Start of Data provided

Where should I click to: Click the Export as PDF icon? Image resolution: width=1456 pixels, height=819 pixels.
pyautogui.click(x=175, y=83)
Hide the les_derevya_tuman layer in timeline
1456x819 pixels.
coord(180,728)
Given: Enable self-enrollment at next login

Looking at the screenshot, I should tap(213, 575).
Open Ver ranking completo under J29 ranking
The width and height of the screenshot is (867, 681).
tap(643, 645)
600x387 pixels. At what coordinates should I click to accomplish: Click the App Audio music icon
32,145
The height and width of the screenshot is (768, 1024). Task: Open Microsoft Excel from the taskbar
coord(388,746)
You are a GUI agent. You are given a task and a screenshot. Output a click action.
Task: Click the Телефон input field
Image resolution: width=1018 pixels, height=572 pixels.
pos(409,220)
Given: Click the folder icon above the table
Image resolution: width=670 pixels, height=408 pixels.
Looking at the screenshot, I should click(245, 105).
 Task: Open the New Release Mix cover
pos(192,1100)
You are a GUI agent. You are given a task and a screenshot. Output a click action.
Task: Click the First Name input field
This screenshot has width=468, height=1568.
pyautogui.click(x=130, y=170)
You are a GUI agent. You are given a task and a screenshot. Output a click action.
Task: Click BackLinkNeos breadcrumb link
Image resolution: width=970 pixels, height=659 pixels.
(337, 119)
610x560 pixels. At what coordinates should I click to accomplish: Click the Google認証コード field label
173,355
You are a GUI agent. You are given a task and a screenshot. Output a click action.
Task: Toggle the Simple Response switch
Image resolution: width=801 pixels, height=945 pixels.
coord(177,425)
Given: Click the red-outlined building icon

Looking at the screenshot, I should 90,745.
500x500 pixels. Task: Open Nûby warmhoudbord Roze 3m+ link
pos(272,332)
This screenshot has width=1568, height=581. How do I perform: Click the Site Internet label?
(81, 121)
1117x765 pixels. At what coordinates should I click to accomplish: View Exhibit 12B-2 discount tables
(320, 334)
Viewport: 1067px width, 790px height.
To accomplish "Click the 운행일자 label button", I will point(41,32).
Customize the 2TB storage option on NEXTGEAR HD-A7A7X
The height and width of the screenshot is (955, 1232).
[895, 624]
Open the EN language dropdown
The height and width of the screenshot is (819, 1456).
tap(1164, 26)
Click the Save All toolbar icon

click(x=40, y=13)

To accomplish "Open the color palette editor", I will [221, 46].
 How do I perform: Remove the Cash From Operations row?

End of Data provided

# Problem to solve:
List each line of the material above that contains the word "should". Case counts.

# Answer for this exercise:
Where should I click to: Click the Export as PDF icon? Image resolution: width=1456 pixels, height=819 pixels.
Looking at the screenshot, I should tap(213, 575).
600x387 pixels. At what coordinates should I click to accomplish: Click the App Audio music icon
Looking at the screenshot, I should click(245, 105).
610x560 pixels. At what coordinates should I click to accomplish: Click the Google認証コード field label
Looking at the screenshot, I should 90,745.
1117x765 pixels. At what coordinates should I click to accomplish: View Exhibit 12B-2 discount tables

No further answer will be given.